---- Data extract

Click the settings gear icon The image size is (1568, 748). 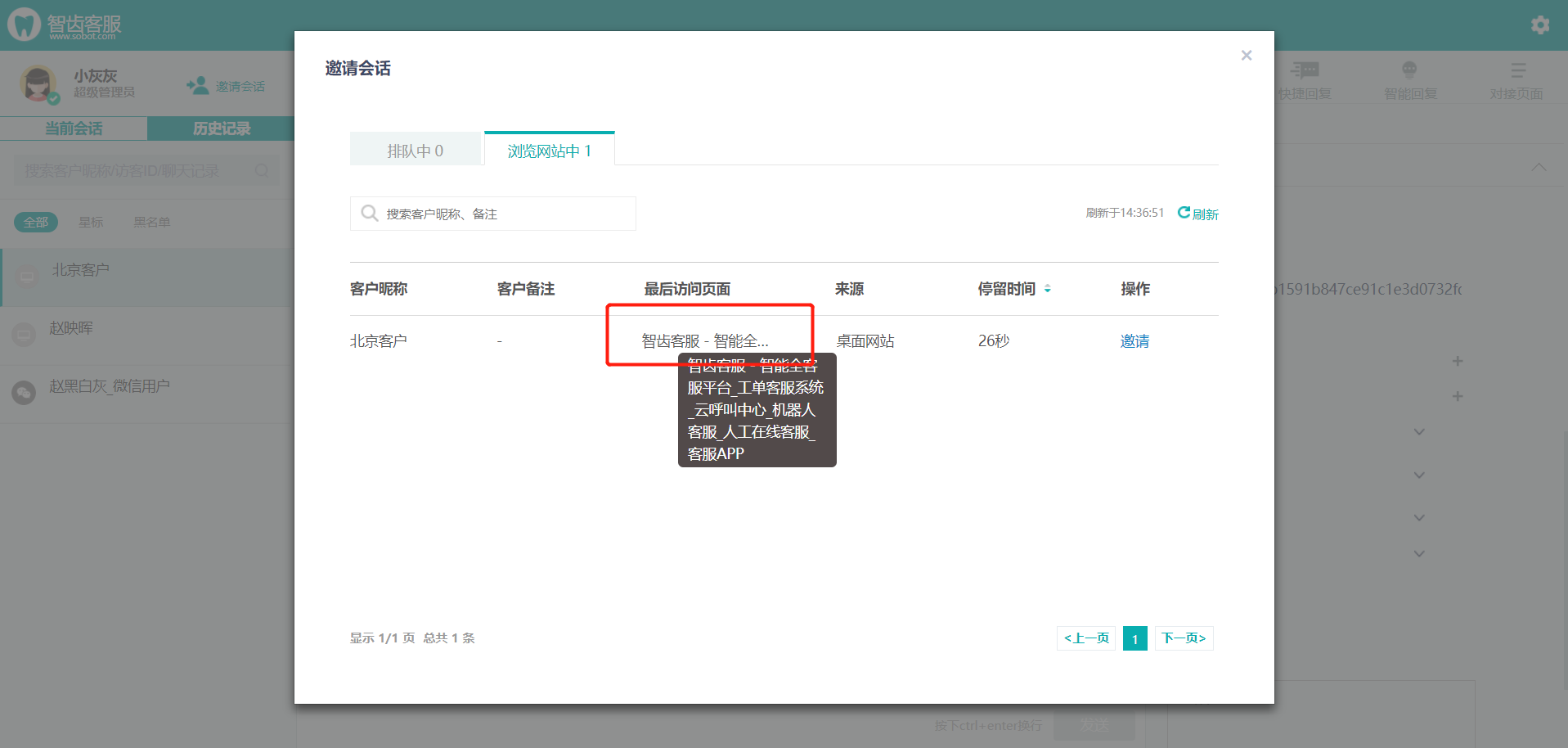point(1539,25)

--------
---- Data extract

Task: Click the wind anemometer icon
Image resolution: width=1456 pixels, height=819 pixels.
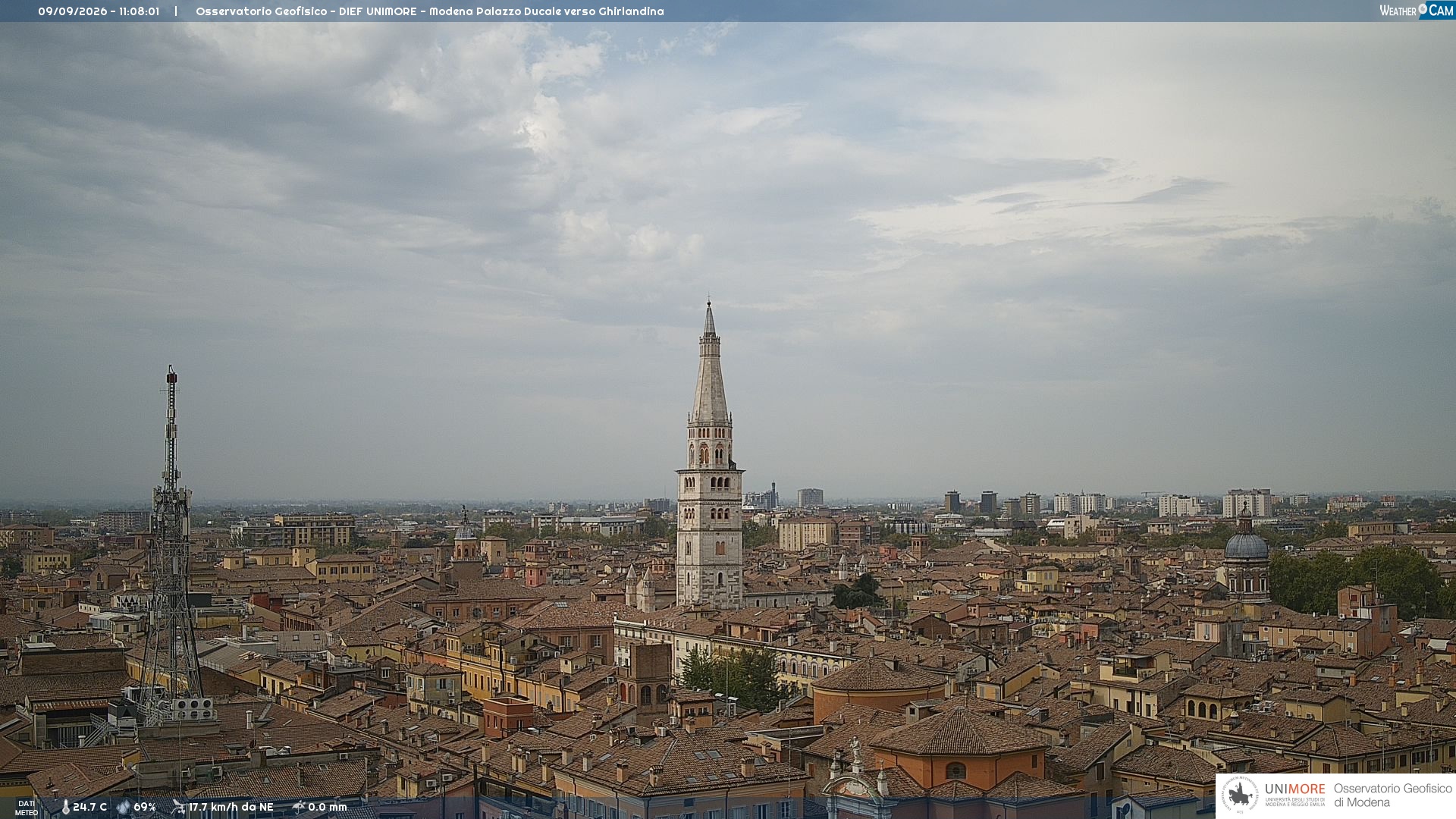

--------
---- Data extract

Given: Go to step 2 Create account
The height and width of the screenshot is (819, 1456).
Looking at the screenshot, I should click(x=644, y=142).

--------

* Prompt *
Precisely the lines between those holding "Task: Click the wind anemometer icon" and "Image resolution: width=1456", inclusive, are to be reproduced from the listing above, with nothing added.

* Problem solution *
Task: Click the wind anemometer icon
Image resolution: width=1456 pixels, height=819 pixels.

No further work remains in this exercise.